Nursultan Nazarbayev has won 97.7 percent of the vote in Sunday's election, securing a new five-year term, according to the Central Election Commission citing early data.
Nazarbayev, 74, has ruled oil-rich Kazakhstan since 1989.
The Central Asian country's marginalised opposition did not put forward any candidates for the election and Nazarbayev ran against two candidates widely seen as pro-government figures.
Al Jazeera's Robin Forestier Walker, reporting from the capital Astana on Sunday, said "genuine opponents of Nazarbayev are busy elsewhere", with billionaire Mukhtar Ablyazov fighting extradition in France and politician Vladimir Kozlof in jail.
"Polls show that most people in Kazakhstan do support their president.
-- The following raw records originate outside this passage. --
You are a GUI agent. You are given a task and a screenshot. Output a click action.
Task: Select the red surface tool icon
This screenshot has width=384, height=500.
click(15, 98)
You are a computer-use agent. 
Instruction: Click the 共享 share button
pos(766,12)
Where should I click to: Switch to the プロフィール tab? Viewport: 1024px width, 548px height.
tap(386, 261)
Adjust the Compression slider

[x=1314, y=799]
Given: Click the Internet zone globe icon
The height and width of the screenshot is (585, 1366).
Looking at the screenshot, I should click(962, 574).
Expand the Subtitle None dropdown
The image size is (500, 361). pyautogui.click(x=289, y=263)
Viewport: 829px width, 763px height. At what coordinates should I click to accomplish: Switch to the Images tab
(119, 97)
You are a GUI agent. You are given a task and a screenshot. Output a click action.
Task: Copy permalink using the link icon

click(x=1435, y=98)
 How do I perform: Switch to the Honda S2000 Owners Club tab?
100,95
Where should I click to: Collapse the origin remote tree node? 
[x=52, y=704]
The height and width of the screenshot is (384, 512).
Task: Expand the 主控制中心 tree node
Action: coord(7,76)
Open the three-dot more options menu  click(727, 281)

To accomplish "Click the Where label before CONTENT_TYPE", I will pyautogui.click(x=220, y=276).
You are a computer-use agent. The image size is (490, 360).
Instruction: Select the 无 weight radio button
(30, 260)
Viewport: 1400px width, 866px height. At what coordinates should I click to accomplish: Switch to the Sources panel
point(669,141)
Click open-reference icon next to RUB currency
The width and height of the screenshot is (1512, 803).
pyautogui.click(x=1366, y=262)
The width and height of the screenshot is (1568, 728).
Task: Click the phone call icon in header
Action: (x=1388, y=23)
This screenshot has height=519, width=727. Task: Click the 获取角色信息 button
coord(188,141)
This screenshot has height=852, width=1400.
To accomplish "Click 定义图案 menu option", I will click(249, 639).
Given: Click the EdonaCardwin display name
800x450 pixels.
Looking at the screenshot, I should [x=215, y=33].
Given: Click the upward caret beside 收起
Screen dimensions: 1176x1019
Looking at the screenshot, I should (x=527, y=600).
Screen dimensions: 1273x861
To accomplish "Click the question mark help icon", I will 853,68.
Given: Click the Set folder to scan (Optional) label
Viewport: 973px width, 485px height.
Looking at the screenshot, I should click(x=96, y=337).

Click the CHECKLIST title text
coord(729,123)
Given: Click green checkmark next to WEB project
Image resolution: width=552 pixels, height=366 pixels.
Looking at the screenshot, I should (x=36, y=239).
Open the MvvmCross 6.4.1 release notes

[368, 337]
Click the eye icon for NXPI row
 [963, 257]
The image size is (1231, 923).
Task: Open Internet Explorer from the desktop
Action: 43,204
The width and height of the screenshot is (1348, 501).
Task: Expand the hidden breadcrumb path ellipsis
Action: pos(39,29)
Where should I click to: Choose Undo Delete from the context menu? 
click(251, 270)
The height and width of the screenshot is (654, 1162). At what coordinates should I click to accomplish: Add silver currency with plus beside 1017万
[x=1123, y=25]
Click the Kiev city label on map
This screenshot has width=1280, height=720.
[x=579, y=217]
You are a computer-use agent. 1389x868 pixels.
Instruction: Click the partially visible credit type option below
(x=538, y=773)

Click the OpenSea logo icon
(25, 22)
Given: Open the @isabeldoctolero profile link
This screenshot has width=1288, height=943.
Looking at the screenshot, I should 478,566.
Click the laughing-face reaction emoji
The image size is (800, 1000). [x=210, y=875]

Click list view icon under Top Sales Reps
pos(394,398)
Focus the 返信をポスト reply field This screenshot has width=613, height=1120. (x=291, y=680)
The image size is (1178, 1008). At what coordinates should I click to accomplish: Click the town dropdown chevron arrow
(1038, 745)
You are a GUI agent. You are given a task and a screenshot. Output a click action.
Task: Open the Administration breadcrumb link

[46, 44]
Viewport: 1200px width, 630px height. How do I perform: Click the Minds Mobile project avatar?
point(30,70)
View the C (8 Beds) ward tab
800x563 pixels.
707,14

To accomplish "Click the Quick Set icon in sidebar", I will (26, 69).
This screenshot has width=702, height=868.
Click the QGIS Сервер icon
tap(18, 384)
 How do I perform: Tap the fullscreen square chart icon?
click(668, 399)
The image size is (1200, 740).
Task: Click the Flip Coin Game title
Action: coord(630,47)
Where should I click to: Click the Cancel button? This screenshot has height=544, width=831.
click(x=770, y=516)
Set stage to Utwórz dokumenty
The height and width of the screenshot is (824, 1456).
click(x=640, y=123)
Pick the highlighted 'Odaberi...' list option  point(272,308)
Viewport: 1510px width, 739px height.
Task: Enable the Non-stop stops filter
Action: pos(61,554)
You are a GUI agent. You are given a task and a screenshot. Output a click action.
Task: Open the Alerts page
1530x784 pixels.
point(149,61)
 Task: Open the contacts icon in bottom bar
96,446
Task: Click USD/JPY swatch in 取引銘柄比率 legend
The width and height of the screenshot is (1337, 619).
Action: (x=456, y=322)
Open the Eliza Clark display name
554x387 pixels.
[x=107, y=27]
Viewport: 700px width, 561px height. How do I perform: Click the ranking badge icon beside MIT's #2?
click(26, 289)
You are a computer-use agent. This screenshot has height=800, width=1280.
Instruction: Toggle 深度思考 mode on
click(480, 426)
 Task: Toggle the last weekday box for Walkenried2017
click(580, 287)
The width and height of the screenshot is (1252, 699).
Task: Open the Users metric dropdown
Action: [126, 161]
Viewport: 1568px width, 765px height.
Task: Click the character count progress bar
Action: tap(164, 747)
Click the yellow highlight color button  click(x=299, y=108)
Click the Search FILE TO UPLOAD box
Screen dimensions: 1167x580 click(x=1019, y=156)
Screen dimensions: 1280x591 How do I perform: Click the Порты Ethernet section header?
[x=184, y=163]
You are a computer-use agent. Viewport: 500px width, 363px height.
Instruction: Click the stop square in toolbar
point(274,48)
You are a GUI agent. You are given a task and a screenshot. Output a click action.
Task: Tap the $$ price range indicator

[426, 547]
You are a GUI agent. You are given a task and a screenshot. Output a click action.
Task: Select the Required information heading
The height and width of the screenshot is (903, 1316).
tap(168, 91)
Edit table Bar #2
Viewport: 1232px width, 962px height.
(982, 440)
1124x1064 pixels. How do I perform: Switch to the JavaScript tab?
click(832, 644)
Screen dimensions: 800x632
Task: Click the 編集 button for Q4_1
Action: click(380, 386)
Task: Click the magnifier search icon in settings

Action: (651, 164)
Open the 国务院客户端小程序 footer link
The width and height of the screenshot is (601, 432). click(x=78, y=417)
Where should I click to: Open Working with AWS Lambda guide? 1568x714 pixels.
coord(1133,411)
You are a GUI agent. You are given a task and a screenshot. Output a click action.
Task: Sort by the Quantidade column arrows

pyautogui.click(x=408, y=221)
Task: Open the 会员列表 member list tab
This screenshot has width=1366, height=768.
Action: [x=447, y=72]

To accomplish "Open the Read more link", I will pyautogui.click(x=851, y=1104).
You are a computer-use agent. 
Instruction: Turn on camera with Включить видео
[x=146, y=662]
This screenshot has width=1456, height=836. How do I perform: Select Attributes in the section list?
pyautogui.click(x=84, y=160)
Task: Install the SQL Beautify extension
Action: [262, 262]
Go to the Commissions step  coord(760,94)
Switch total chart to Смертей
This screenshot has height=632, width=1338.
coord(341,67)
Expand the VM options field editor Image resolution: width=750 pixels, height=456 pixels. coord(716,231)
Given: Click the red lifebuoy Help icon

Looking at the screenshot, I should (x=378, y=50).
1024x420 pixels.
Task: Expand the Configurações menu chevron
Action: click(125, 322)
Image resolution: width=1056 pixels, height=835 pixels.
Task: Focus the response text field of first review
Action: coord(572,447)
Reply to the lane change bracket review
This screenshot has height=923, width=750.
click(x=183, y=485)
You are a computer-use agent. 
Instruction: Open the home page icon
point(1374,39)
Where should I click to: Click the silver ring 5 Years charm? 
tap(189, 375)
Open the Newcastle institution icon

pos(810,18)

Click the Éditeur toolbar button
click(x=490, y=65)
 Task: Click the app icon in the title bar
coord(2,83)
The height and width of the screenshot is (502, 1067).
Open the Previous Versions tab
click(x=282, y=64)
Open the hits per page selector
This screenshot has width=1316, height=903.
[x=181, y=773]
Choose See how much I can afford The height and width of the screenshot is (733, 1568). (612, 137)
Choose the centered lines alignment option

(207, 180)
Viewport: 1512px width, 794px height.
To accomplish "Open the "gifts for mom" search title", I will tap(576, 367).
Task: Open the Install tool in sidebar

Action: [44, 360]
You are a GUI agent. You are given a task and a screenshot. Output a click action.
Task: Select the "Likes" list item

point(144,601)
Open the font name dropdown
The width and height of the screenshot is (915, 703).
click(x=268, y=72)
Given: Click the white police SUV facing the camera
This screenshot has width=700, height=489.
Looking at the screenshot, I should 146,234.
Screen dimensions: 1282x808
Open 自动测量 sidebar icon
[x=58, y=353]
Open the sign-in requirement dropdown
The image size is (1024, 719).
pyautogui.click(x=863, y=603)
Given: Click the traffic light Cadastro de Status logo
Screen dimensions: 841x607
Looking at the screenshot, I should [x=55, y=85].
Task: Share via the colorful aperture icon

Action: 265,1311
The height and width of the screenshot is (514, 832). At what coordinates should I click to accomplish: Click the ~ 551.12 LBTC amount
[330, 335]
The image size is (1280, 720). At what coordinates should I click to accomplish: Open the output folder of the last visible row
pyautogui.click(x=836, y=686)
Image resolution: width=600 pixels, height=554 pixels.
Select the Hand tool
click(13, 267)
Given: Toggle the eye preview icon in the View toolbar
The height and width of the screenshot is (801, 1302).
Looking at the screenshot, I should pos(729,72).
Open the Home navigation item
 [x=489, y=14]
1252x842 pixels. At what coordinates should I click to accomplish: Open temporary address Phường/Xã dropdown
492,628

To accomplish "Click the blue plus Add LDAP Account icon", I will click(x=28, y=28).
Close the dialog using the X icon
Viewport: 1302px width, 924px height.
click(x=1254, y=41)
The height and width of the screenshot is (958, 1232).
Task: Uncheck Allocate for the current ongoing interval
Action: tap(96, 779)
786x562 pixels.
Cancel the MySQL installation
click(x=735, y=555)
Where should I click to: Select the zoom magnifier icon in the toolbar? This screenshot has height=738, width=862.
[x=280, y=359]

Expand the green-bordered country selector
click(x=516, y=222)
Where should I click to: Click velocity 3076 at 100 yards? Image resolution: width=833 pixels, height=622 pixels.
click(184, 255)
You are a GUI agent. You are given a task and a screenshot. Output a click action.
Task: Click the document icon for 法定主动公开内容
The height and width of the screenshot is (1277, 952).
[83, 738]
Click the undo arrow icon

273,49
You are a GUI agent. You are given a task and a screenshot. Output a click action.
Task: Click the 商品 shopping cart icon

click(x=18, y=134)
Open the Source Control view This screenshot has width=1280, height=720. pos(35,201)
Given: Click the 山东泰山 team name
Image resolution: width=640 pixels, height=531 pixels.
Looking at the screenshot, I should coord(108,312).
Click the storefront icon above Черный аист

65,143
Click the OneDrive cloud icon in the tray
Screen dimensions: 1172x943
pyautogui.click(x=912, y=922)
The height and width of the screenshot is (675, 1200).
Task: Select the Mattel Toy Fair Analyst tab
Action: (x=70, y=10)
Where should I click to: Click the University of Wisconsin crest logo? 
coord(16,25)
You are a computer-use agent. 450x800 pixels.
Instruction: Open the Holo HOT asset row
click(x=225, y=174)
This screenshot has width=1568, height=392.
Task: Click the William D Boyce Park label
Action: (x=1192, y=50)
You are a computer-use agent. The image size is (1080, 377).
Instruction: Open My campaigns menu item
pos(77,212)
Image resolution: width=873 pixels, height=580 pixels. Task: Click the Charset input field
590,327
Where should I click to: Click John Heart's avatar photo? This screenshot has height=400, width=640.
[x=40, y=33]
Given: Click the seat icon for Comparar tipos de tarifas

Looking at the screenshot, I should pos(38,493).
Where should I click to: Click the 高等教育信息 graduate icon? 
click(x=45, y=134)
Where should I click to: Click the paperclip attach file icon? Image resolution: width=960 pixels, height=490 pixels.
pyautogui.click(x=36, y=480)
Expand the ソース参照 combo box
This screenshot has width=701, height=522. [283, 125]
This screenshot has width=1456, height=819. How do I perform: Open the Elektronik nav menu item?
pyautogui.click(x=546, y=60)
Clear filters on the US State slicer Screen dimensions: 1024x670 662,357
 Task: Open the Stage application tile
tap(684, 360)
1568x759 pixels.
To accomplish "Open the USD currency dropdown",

The appearance of democracy may be enough for them - even if it's not the same as the real thing," he said.
Kazakhstan, with an estimated population of 17 million people, is surrounded by Russia and former Soviet countries.
Nazarbayev, officially titled Leader of the Nation, is a former steelworker who promoted market reforms.
With the help of more than $200bn in foreign direct investment, he has turned his steppe nation into the second largest economy in the former Soviet Union and No 2 post-Soviet oil producer after Russia.
Turgun Syzdykov, a 68-year-old former provincial official who campaigned on an anti-globalisation platform, represented the Communist People's Party of Kazakhstan.
Abelgazy Kusainov, 63, who has held several important governmental positions and currently heads the national federation of trade unions, stood as an independent after running a campaign touching on Kazakhstan's environmental problems.
With the oil capital halved in value due to falling oil prices and the Russia-Ukraine tension creating uneasiness in the country, the snap elections were called to bring in more stability to the country.
Senate leader Kassym-Jomart Tokayev stressed on Sunday the importance of implementing programmes of state reform directly associated with Nazarbayev and his campaign.
"Today we vote for the prosperity and progress of Kazakhstan," he said.
"This is not an election, it is a re-election," Dosym Saptaev, director of the Kazakhstan Risks Assessment Group, a think-tank based in the largest city Almaty, told the AFP news agency.